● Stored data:
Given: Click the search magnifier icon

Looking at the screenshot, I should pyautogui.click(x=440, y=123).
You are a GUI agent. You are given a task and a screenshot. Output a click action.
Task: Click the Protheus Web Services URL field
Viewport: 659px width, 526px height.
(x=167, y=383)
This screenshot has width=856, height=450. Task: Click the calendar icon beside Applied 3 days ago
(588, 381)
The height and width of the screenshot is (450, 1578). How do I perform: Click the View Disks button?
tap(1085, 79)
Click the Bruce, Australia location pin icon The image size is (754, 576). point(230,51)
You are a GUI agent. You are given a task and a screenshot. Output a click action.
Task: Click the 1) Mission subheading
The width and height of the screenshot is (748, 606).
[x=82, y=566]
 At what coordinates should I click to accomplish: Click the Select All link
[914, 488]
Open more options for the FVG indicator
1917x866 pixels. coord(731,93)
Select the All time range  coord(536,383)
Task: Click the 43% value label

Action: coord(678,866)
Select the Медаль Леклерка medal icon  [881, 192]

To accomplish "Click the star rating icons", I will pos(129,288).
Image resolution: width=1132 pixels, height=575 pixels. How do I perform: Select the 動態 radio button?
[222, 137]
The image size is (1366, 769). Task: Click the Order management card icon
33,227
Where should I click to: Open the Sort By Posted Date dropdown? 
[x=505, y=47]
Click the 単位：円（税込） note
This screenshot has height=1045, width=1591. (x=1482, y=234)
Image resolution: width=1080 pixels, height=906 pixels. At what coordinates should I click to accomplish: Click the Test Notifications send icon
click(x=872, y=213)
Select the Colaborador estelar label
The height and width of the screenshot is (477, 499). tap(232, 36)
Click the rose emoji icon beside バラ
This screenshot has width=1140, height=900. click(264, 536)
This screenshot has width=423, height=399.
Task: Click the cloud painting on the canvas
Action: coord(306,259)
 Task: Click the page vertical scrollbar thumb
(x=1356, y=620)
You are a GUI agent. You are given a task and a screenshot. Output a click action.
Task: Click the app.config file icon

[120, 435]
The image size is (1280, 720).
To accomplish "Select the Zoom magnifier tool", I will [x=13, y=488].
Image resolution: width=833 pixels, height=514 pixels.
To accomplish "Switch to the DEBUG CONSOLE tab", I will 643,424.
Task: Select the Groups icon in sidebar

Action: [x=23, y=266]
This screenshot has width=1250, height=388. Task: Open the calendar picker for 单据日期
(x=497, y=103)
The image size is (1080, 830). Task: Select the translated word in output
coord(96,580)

● WHAT NEEDS TO BE DONE:
Look above for the line with "Task: Click the app.config file icon" and the line with "Image resolution: width=833"; transcribe both and all lines in between, exactly, and nothing else.

● YOUR RESPONSE:
Task: Click the app.config file icon

[120, 435]
The image size is (1280, 720).
To accomplish "Select the Zoom magnifier tool", I will [x=13, y=488].
Image resolution: width=833 pixels, height=514 pixels.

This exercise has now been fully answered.